László Krasznahorkai, Nobel Prize in Literature 2025: "My greatest inspiration is bitterness"

Who would have thought that receiving a Nobel Prize could feel like a catastrophe? For László Krasznahorkai (Hungary, 1954), newly named the 2025 Nobel Prize laureate in Literature on October 9, it's "much more than a catastrophe."

After receiving the call from the Nobel Foundation, Krasznahorkai expressed surprise, humility, and some existential reflection. The Hungarian took the call from Frankfurt am Main, where he was visiting a friend. "I can't believe I'm a Nobel Prize winner, but I feel happy," he confessed in a conversation released Thursday afternoon by the Nobel Academy.

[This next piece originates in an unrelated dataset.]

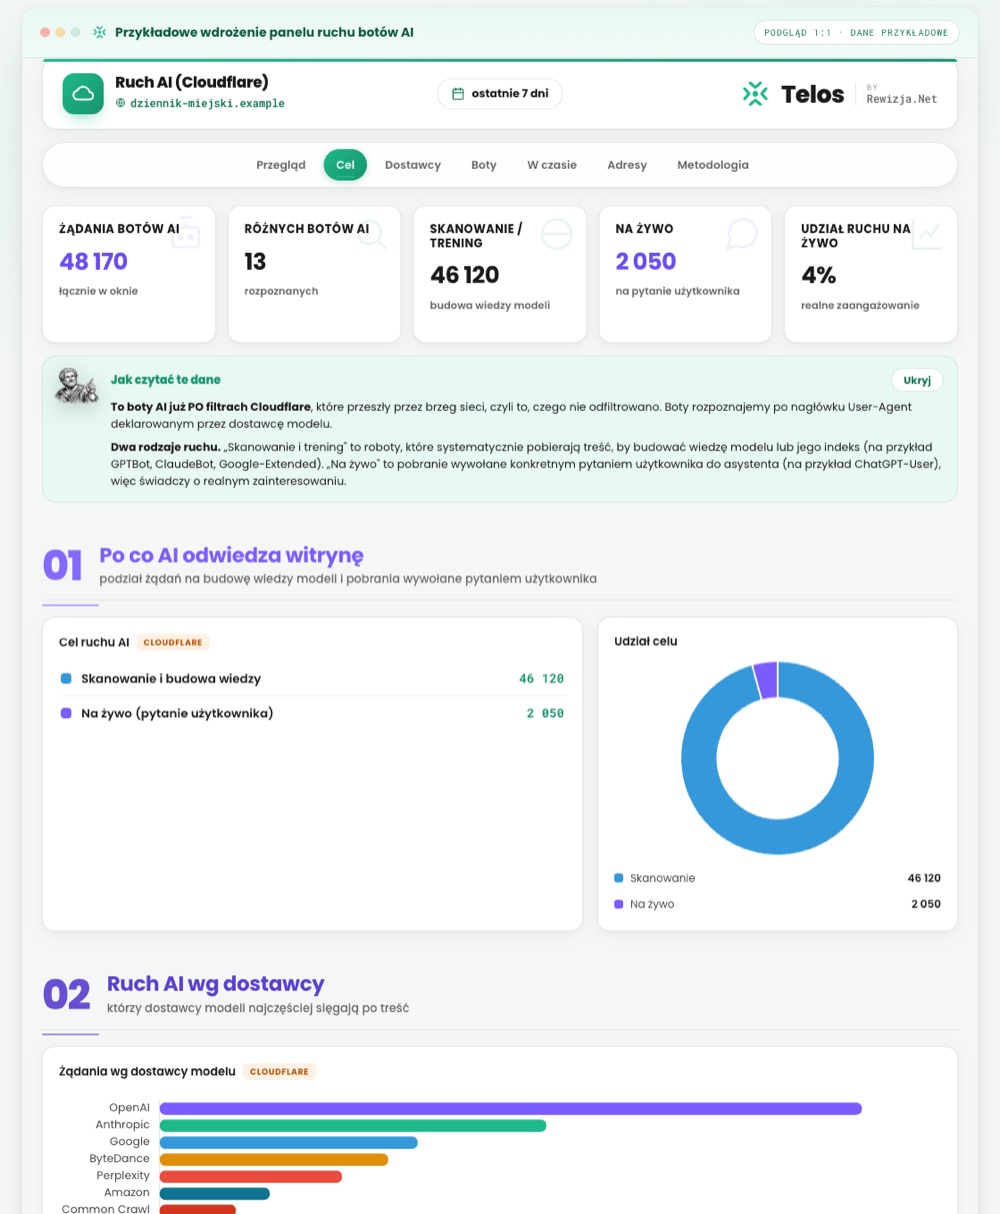The height and width of the screenshot is (1214, 1000).
Task: Open the 'ostatnie 7 dni' date range selector
Action: tap(500, 94)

As is to be expected from an author who often writes about moral decay and the chaos of the human mind, he evoked Samuel Beckett, hence the catastrophe, as existentialist as it is personal: " I think now of Samuel Beckett's reaction after receiving his Nobel Prize... his first sentence was: 'What a catastrophe!' That's why I say that this is more than a catastrophe: it is happiness and pride."

Receiving the Nobel Prize in Literature reaffirms his determination to continue writing in his native language: "Being in a line that includes so many great writers and poets empowers me to use my original language, Hungarian." He also launched a message in defense of imagination and reading in difficult times, because without imagination, he affirmed, "life is completely different." "I wish we all regain the ability to use our imagination," he declared.

But not everything revolves around fantasy. Bitterness is also life (and creation). László Krasznahorkai has acknowledged that his main source of inspiration comes from sadness in the face of contemporary reality: "My deepest inspiration is bitterness . It saddens me deeply to think about the state of the world today. We live in very dark times and we need much more strength to survive than before."

Regarding his creative process, he has remained reserved: " I never talk about what I write," he has confessed. "I never show it, not even to my writer friends." For him, each book he writes is an attempt to improve himself.

Far from any ostentatious celebration, he revealed that his day would continue as planned , because if there was one thing that wasn't in his plans, it wasn't receiving a Nobel Prize: "Maybe in the evening I'll have dinner with my friends here in Frankfurt, with port wine and champagne."